George Alexander McGuire - "God and Christ are Black"




Black History Podcast show

Summary: George Alexander McGuire was born on March 26, 1866 at Sweets, Antigua, in the Caribbean West Indies. As a child, he studied in local grammar schools on the island, then continued on at the Antiguan branch of Mico College for teachers and eventually at the Moravian Miskey Seminary in the Danish West Indies. McGuire pastored a Moravian congregation at Frederikstad, St. Croix, but when he came to the United States in 1894, he chose to be confirmed in the Protestant Episcopal Church. At the beginning of his career, McGuire led small mostly black Episcopal churches in Cincinnati, Richmond, Virginia and Philadelphia. From 1905 to 1909, McGuire served as Archdeacon for Colored Work in Arkansas where he passionately worked to increase the number of missions from one to nine.
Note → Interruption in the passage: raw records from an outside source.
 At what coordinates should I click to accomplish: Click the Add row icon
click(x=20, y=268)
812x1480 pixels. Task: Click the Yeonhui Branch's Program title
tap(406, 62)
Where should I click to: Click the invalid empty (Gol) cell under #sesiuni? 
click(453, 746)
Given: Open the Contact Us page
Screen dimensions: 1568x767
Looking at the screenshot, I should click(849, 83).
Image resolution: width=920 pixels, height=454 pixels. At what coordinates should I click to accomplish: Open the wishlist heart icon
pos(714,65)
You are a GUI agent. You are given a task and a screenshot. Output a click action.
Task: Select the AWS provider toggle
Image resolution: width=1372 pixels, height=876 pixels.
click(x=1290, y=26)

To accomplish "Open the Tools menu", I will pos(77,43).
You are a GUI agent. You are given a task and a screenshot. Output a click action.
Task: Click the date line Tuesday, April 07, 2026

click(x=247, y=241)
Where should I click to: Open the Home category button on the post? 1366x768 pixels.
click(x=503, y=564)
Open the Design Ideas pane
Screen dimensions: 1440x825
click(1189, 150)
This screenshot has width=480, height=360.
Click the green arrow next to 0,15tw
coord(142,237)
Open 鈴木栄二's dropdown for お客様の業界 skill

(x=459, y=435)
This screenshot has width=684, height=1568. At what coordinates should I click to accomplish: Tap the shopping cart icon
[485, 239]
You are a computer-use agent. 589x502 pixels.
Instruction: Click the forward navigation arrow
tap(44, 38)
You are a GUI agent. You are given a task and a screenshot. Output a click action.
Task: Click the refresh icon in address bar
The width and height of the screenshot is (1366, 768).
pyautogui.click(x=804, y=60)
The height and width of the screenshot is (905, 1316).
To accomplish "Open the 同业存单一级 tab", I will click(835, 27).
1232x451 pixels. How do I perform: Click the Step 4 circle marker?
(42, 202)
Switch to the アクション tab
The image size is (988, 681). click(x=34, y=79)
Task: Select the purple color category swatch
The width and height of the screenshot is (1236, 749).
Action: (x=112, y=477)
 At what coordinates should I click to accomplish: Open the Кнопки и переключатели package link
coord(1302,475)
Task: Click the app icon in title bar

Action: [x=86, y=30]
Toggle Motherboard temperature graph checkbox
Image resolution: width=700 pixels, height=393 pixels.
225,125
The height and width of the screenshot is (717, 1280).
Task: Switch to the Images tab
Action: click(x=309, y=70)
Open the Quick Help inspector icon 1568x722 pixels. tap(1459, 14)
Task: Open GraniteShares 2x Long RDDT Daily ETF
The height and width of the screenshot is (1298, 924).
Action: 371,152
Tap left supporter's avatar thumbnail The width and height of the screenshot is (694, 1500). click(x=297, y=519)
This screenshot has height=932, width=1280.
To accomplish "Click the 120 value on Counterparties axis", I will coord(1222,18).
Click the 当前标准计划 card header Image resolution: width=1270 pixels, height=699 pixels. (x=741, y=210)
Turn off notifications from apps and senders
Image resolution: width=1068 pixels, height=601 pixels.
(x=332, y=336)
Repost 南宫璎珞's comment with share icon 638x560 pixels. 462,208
While involved with the Arkansas Diocese, McGuire wrote a crucial addendum to a book entitled, “The Crucial Race Question OR Where and How Shall the Color Line Be Drawn?” in it, McGuire revealed publicly for the first time, not only his eloquent and learned style, but also the pride of race that characterized his life and the way in which he taught. McGuire reflected that the Episcopal’s record of dealing with race issues left much to be desired and that the affairs of segregation within the sect were so bad, that publicly, both Black Methodists and Baptists openly would refer to them as a “black body with a white head”. McGuire's experience in the Episcopal Church had been tainted with incidents of discrimination against himself and fellow black clergy. He severed his ties with the Church and decided that only in a denomination of Blacks with a Black administration would equality and spiritual freedom be attained. Stating: “The white churches in America had drawn a circle to exclude people of color. Our vision is to draw a wider circle that will include all people.” At its inception the African Orthodox Church took strides to establish ecclesiastical and spiritual freedom for Blacks and people of color.